# About this exercise:
Look through the records that follow. Copy every line containing the word "computer".

# Stored data entries:

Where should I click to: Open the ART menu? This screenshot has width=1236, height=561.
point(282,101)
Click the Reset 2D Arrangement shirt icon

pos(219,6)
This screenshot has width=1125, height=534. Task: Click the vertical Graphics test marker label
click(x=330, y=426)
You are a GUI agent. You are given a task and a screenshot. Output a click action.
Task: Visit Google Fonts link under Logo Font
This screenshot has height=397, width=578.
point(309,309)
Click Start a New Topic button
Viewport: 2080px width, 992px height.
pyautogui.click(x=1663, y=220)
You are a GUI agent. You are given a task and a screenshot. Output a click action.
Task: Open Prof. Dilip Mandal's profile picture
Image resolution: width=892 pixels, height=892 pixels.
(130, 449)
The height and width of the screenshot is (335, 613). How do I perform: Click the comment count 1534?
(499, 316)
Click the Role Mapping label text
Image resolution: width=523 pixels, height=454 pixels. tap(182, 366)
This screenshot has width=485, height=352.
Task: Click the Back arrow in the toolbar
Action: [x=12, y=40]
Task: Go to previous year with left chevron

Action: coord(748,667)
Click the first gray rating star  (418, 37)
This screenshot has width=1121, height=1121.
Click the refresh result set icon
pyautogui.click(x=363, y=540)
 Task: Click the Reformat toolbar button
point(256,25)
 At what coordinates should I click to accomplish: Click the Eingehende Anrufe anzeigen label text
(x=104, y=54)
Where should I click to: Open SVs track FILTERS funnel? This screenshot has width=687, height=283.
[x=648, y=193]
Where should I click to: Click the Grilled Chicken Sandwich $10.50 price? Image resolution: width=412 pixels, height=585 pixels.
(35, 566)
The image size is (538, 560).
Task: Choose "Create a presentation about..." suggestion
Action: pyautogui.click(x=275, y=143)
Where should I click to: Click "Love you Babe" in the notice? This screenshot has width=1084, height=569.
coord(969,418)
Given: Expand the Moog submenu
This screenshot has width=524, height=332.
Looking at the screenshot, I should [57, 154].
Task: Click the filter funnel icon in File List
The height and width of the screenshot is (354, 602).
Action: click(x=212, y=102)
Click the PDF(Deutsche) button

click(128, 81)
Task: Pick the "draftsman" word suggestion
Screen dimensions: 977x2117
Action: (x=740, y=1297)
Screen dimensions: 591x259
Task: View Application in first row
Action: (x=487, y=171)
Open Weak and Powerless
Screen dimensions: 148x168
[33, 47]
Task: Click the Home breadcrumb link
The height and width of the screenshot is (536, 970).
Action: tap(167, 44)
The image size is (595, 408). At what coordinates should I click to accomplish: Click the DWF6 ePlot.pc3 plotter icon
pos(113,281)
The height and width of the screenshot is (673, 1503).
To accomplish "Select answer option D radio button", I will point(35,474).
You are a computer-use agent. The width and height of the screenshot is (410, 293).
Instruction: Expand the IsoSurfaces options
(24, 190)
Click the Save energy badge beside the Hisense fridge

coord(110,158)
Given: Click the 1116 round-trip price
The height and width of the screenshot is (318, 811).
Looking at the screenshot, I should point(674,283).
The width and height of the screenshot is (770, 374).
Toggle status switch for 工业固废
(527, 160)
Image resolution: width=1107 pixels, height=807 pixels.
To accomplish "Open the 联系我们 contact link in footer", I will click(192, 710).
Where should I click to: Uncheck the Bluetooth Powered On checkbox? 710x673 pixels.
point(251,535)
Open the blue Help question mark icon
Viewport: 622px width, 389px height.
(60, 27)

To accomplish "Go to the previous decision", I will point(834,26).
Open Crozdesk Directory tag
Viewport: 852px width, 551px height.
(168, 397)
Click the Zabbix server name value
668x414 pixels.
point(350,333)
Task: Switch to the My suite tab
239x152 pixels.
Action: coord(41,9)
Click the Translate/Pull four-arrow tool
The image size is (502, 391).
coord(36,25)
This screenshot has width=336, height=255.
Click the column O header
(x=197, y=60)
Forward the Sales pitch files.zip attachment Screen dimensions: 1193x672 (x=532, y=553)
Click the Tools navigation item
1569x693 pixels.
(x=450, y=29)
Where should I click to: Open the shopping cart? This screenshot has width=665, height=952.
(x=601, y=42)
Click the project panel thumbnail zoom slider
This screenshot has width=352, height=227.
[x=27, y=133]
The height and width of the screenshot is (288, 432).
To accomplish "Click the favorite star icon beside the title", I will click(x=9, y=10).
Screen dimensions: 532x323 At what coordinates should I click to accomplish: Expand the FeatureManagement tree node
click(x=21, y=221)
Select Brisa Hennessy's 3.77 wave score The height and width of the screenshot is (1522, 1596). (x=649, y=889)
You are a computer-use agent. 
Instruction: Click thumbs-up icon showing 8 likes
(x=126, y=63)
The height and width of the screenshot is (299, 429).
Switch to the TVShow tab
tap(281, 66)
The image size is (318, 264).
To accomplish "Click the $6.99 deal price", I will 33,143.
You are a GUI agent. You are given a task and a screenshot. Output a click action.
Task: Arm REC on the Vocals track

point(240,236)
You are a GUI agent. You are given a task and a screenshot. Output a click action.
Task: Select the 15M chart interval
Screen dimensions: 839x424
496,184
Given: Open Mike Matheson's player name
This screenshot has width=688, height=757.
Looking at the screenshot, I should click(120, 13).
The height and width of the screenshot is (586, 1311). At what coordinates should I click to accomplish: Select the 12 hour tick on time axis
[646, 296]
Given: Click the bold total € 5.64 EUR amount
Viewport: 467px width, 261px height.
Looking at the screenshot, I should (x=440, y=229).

# Task answer:
You are a computer-use agent. The width and height of the screenshot is (410, 293).
You are a computer-use agent. 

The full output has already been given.